After all the prep work, it was finally installation day for our new family room flooring!
Once you purchase new hardwood flooring, you have to let it “cure” for a period of time before it can be installed. We took our time getting this project done so our flooring had actually been curing for about two months before we installed it.
For a typical project, the instructions we received from the flooring installer indicate that you need to let your flooring cure for a minimum of 72 hours for pre-finished hardwoods or laminates and 7 days for unfinished hardwood (like ours). The curing process should take place in the room where the flooring will be installed (or, at a minimum, on the same level of the house where it will be installed). You also need to keep all the doors and windows closed, control the temperature to 60-80 degrees with 30-50% humidity.
When we first got our flooring, my husband suggested we put it in the basement to get it out of the way. I complained that I didn’t want to move it twice so we put it in the family room. Once we found out the strict curing instructions, I am glad we went that direction.
When we purchased the flooring, we also looked at all the different types of underlayments you can use with your hardwood flooring to dampen noise. I mentioned to the salespeople that we were matching existing flooring that was 24 years old, and they told me to skip the underlayments and just go with a simple, thin vapor barrier paper underlayment because the existing flooring likely has no underlayment. This turned out to be a wonderful piece of advice. As you can see from this shot, the new flooring matches the height of the existing flooring almost exactly. An underlayment would have made the new flooring too tall. It also saved us about a hundred dollars or so.
I am not exactly sure what the “vapor barrier” function of the paper underlayment is but I believe the function of the paper is just to let the wood slide over it easier during the installation process.
On the day of installation, our installer arrived promptly first thing in the morning. His job was to lay the flooring. There would be another person coming to stain and seal it. After using a moisture testing machine to make sure our wood had cured properly, he got to work.
All the work we did to prep the room seemed to help the contractor focus just on the carpentry aspect of the installation. Rather than wasting his energy hauling carpet and pulling staples, his fresh energy was focused on how he was going to lay out the room with the wood boards. His first question was whether we wanted picture frame molding around the fireplace. I wasn’t quite sure what this meant but it sounded good so I said yes!
First, he unrolled the vapor barrier paper and began throwing down various packs of boards, starting near the exterior door entrance.
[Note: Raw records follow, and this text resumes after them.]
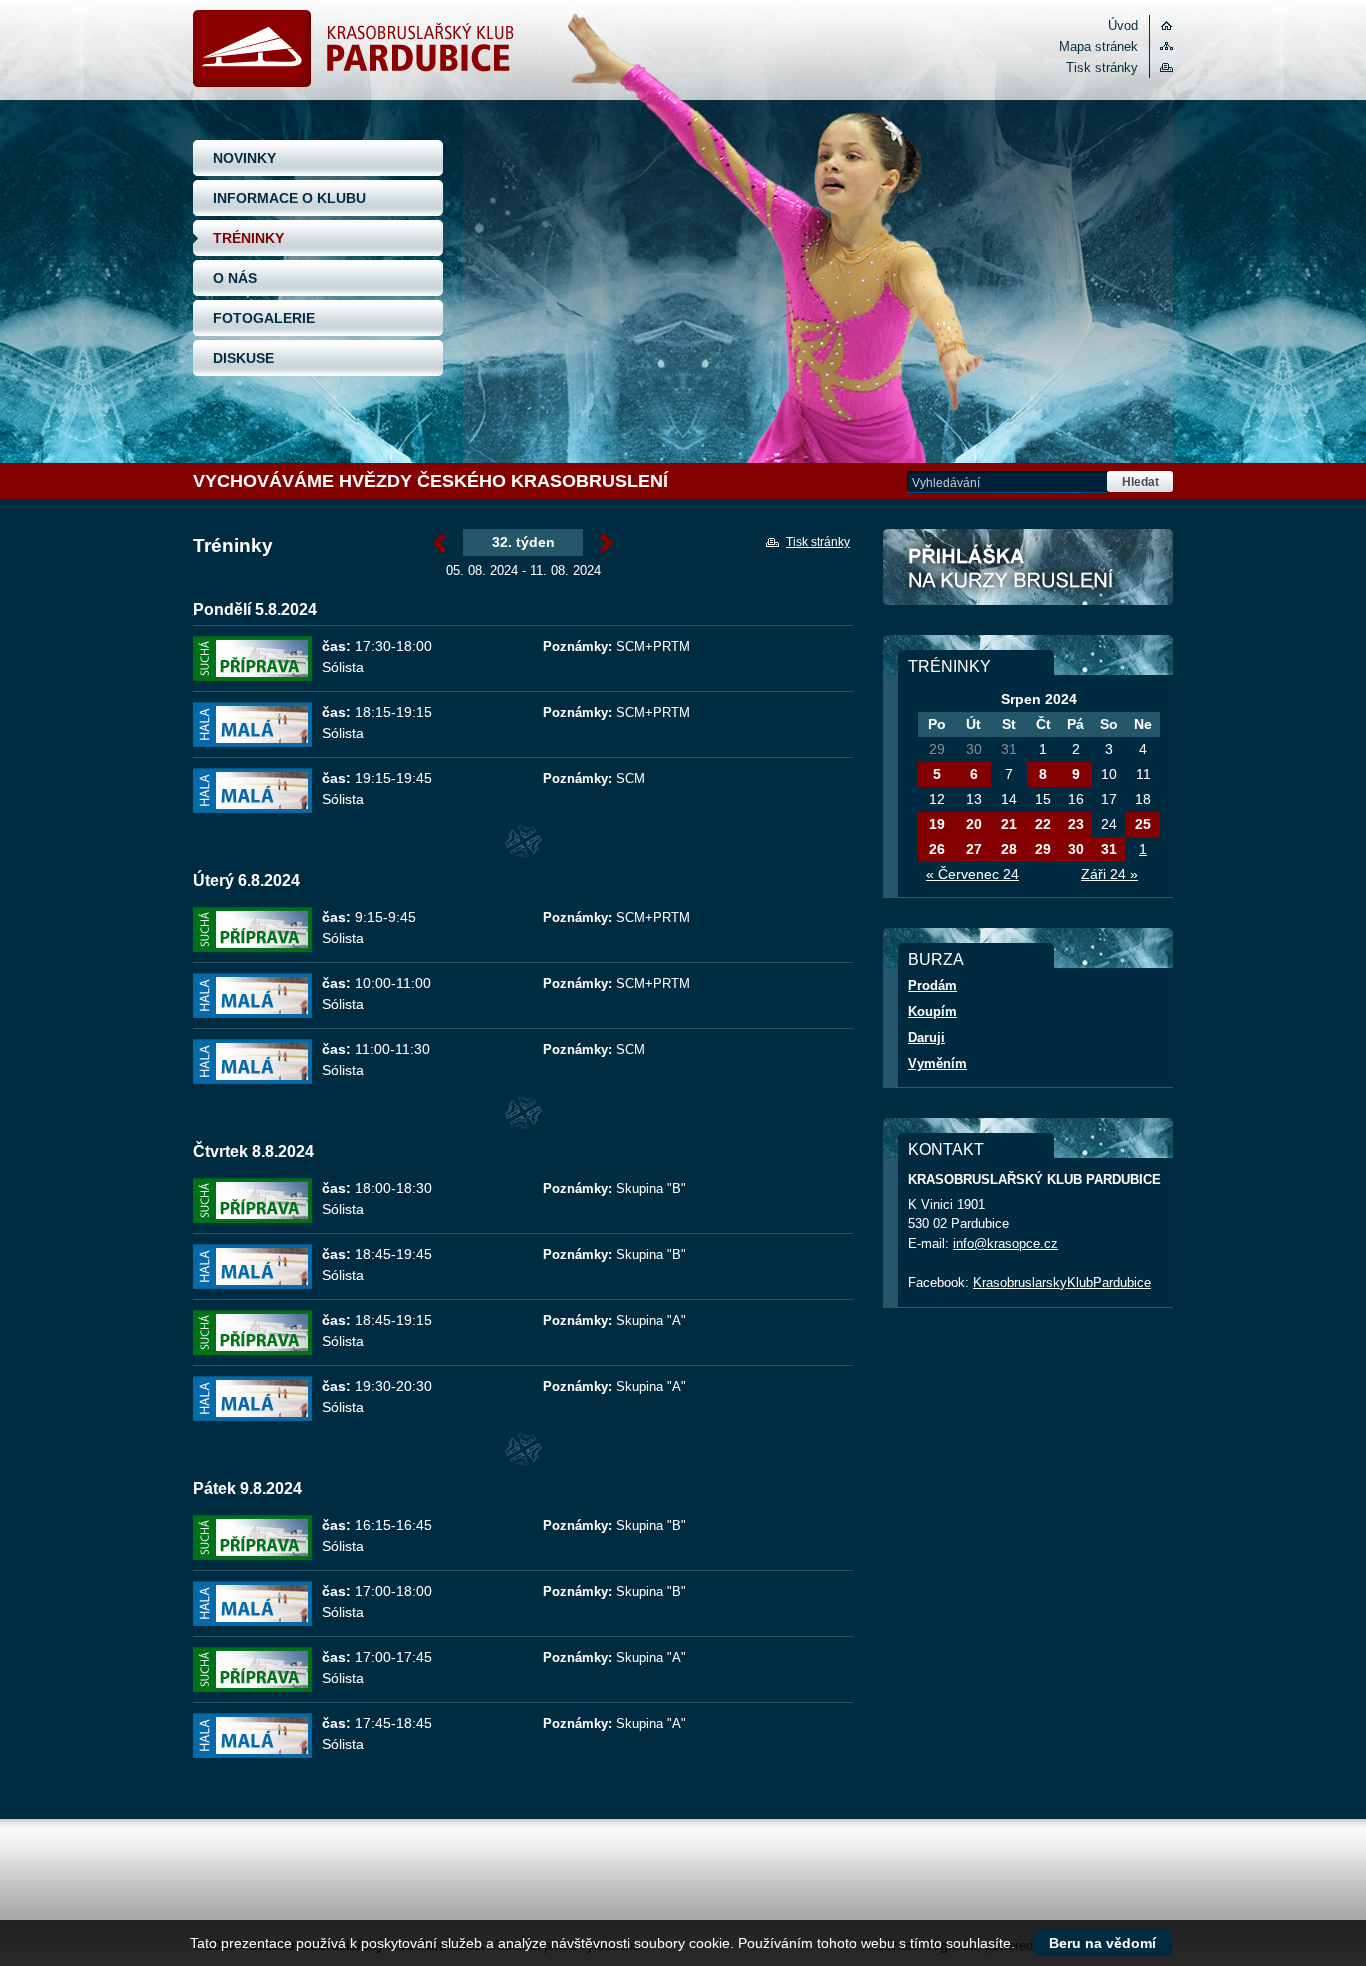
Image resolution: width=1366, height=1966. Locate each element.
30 (1076, 849)
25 (1143, 824)
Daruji (926, 1037)
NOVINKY (244, 158)
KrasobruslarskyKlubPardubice (1062, 1282)
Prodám (932, 985)
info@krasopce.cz (1005, 1243)
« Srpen (439, 544)
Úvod (1123, 25)
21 (1009, 824)
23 (1076, 824)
Laying a hardwood floor is work that favors the young and strong. You have to pick up and move a lot of wood (several hundred pounds worth) and lift a large pneumatic nailer for hours. Not only that, every once in a while you have to use a power saw to cut the boards to fit. While there are many people who have learned to DIY this work, I just don’t see it being in the cards for me. I am nervous enough about using power tools due to the risk of injury without the added burden of trying to use them when I am physically tired.
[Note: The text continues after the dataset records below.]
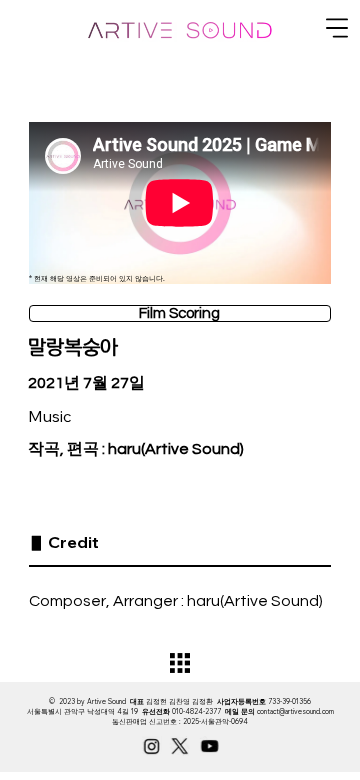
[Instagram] (152, 746)
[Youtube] (209, 746)
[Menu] (338, 28)
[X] (180, 746)
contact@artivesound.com (295, 711)
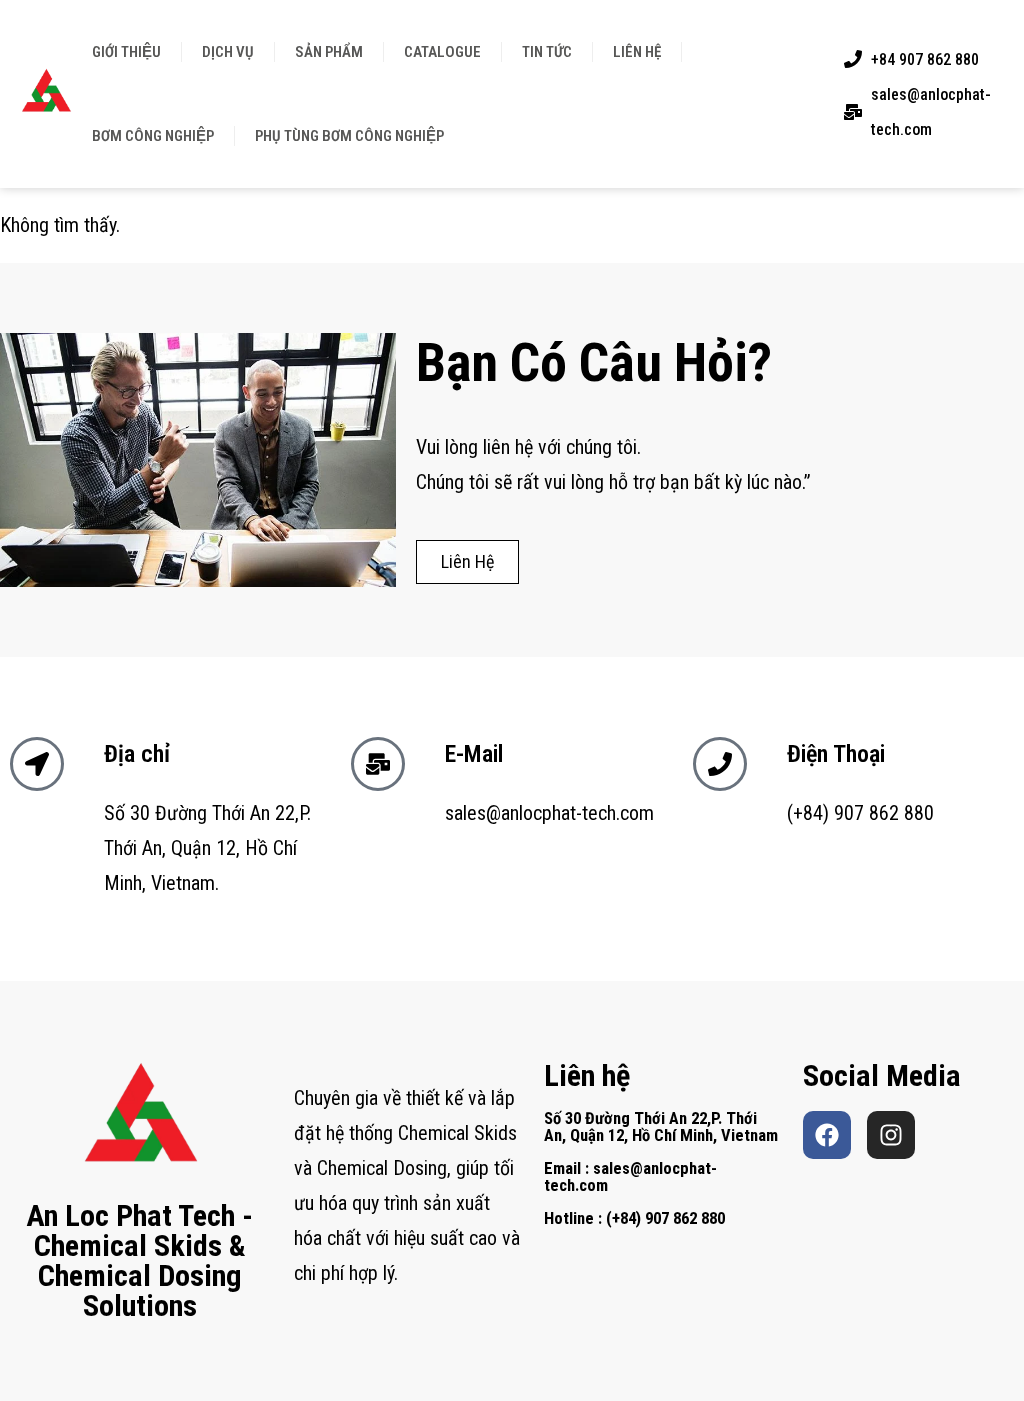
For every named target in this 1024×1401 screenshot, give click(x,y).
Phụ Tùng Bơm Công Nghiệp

The layout of the flooring is a little more complicated than it appears. I thought that each bundle of wood that we purchased contained boards of uniform length. It turns out that each bundle has boards of varying sizes. The installer has to figure out how to lay down the boards so that the seams are staggered all over the floor in a pleasing way. You don’t have to make a lot of cuts to the flooring, except when you get to a floor vent, a wall or some other structure you have to work around.
The installer initially said that he would have the whole room laid down in 2 hours. “Wow!” I thought. This turned out to be an overly optimistic estimate. With a fireplace to picture frame, 4 floor vents, a pantry closet and existing flooring to match up with, it took more like 4-5 hours. The installer commented that he forgot that he would need to “backrack” the flooring when he picture framed the fireplace.
He matched all the seams to the existing flooring perfectly. There is no way we could have done as well if we had attempted to do this ourselves.
At the end of the day, the unfinished flooring was gorgeous and we were excited to see how the project would be completed.